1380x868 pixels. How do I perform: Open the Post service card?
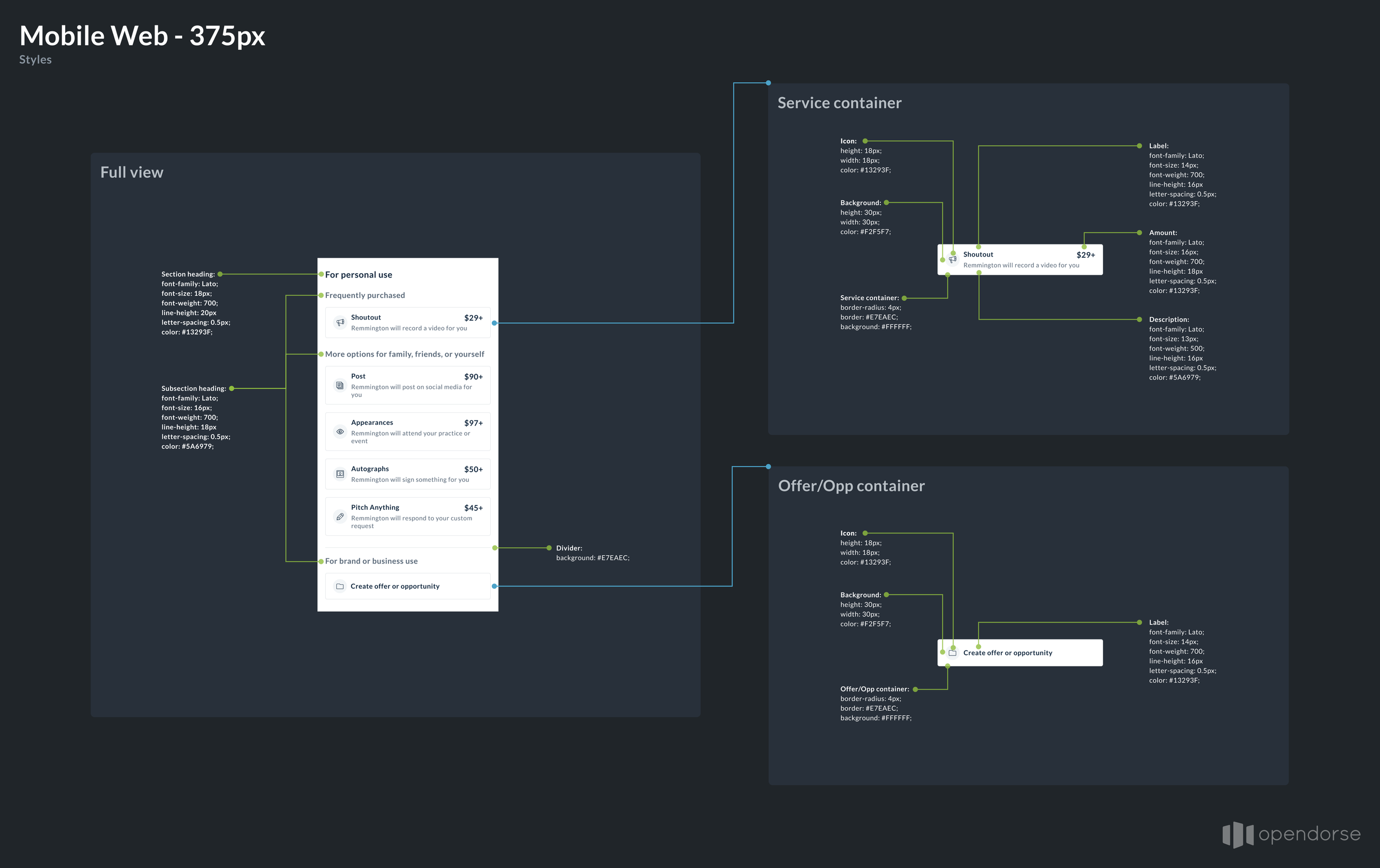pyautogui.click(x=407, y=386)
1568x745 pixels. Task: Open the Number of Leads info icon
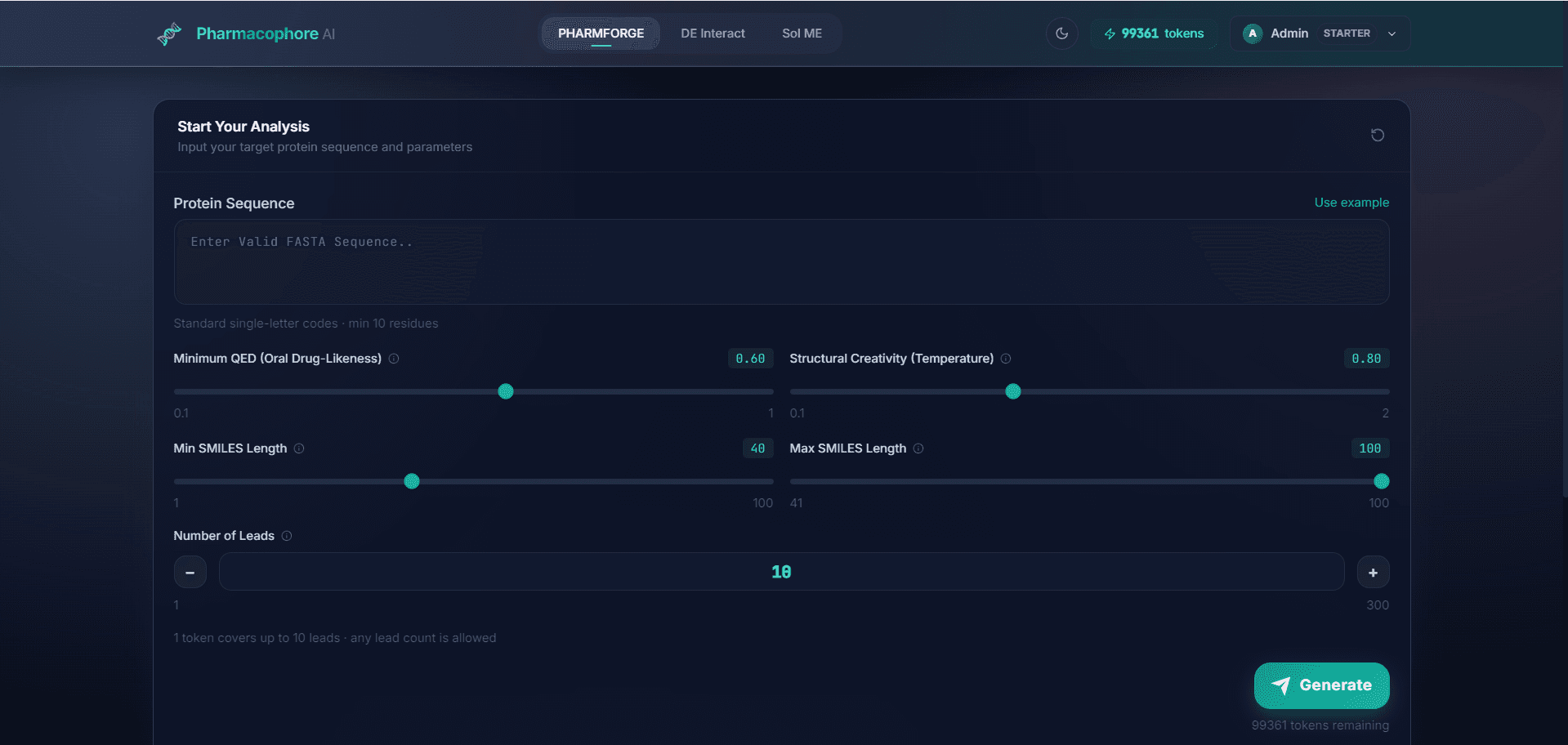(x=287, y=536)
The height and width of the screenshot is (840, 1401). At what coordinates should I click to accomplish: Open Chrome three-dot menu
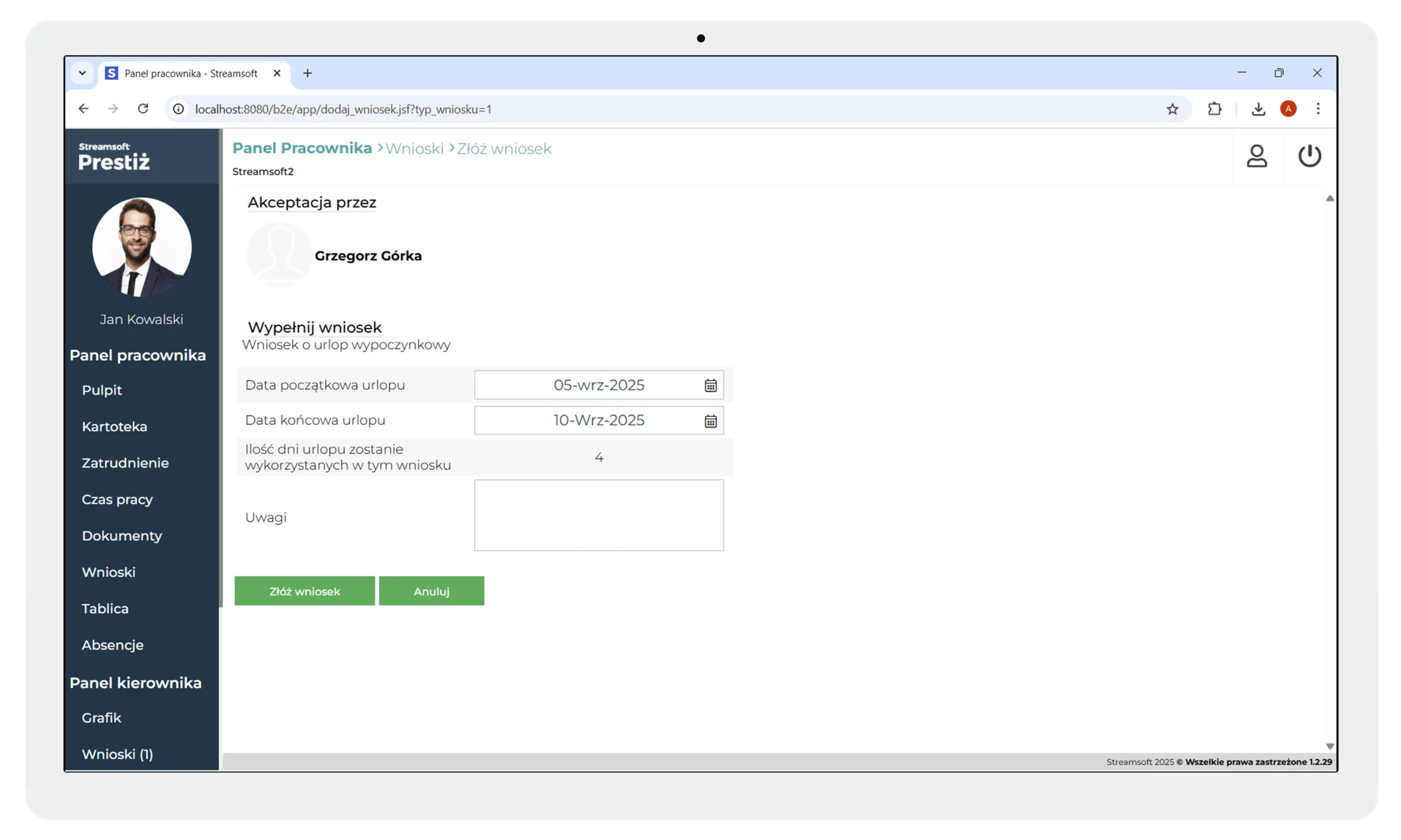pyautogui.click(x=1318, y=109)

> Task statement
Transcribe every entry above exactly. Omit all pictures.

> Response to this task
1380x868 pixels. How do I perform: Open the Post service card?
pyautogui.click(x=407, y=386)
1568x745 pixels. Task: Open the Number of Leads info icon
(x=287, y=536)
The height and width of the screenshot is (840, 1401). At what coordinates should I click to accomplish: Open Chrome three-dot menu
pyautogui.click(x=1318, y=109)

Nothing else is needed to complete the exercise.